New Delhi,December 6,2021: The Supreme has recently held that the power conferred by Section 254(2) of the Income tax Act do not extend beyond rectification of mistakes apparent on record.

A Division Bench of Justice M.R Shah & Justice B.V Nagarathna therefore observed that solely because the Revenue Department might have in detail gone into the merits of the case before the ITAT & merely because the parties might have filed detailed submissions, it does not confer jurisdiction upon the ITAT to pass the order de hors Section 254(2) of the I-T Act.

Going by the background of the case, Reliance Telecom (Assessee) entered into Supply Contract with Ericsson A.B. Later, the Assessee filed an application u/s 195(2) of the I-T Act before the AO, to make payment to the non-resident company for purchase of software without Tax at source (TDS).

It was contended by the assessee that it was for the purchase of software and Ericsson A.B. had no permanent establishment (PE) in India and in terms of the DTAA between India and Sweden & USA, the amount paid is not taxable in India. The AO however passed an order rejecting the assessee’s application holding that the consideration for software licensing constituted u/s 9(1)(vi) of the I-T Act and under Article 12(3) of the DTAA is liable to be taxed in India and accordingly directed the assessee to deduct tax at the rate of 10% as royalty.

The matter reached the Tribunal (ITAT) where it was held that payments made for purchase of software are in the nature of royalty. Challenging the same, the Assessee filed miscellaneous application for rectification u/s 254(2) of the I-T Act. Simultaneously, the Assessee also filed appeal before the High Court.

In the meanwhile, the ITAT allowed the Assessee’s miscellaneous application filed u/s 254(2) of the Act and recalled its original order. Immediately, on ITAT recalling its earlier order, the Assessee withdrew the appeal preferred before the High court.

After considering the arguments, the Apex Court noted that the High Court has dismissed the writ petitions by observing that:

(i) The Revenue itself had in detail gone into merits of the case before the ITAT and the parties filed detailed submissions based on which the ITAT passed its order recalling its earlier order;

(ii) The Revenue had not contended that the ITAT had become functus officio after delivering its original order and that if it had to relook/revisit the order, it must be for limited purpose as permitted by Section 254(2) of the Act; and

(iii) That the merits might have been decided erroneously but ITAT had the jurisdiction and within its powers it may pass an erroneous order and that such objection had not been raised before ITAT.
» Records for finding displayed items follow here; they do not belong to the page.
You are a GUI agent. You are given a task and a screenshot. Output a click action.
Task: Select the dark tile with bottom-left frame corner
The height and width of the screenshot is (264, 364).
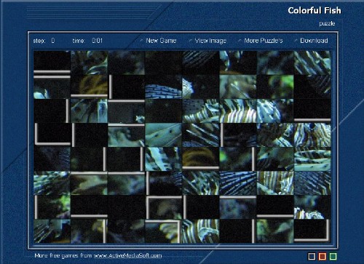click(x=52, y=135)

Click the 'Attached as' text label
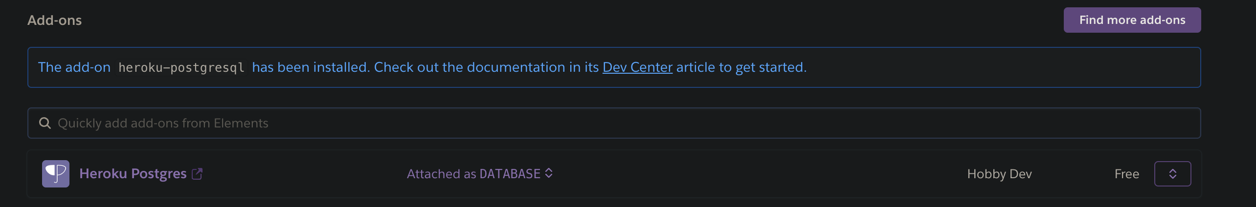(441, 174)
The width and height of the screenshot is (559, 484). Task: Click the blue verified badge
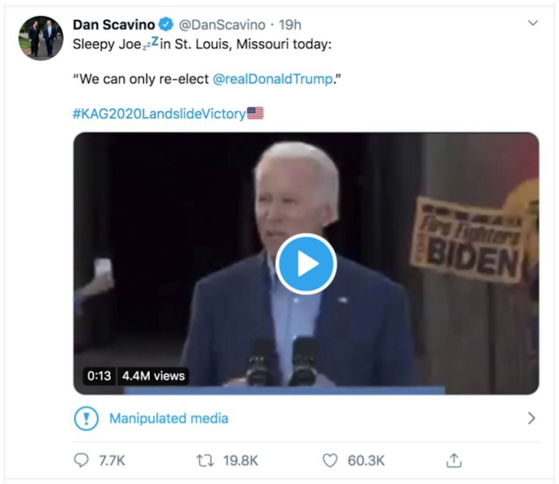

The Top Court found that even the observations that the merits might have been decided erroneously and the ITAT had jurisdiction and within its powers it may pass an order recalling its earlier order which is an erroneous order, cannot be accepted.

Thus, if the order passed by the ITAT was erroneous on merits, in that case, the remedy available to the Assessee was to prefer an appeal before the High Court, which in fact was filed by the Assessee before the High Court, but later on the Assessee withdrew the same in the instant case, added the Court.

Considering the fact that the Assessee had earlier preferred appeal/s before the High Court challenging the original order passed by the ITAT, which the Assessee withdrew in view of the subsequent order passed by the ITAT recalling its earlier order, the Apex Court concluded that if the Assessee/s prefers/prefer appeal/s before the High Court against the original order within a period of six weeks from today, the same may be decided and disposed of in accordance with law and on its/their own merits and without raising any objection with respect to limitation.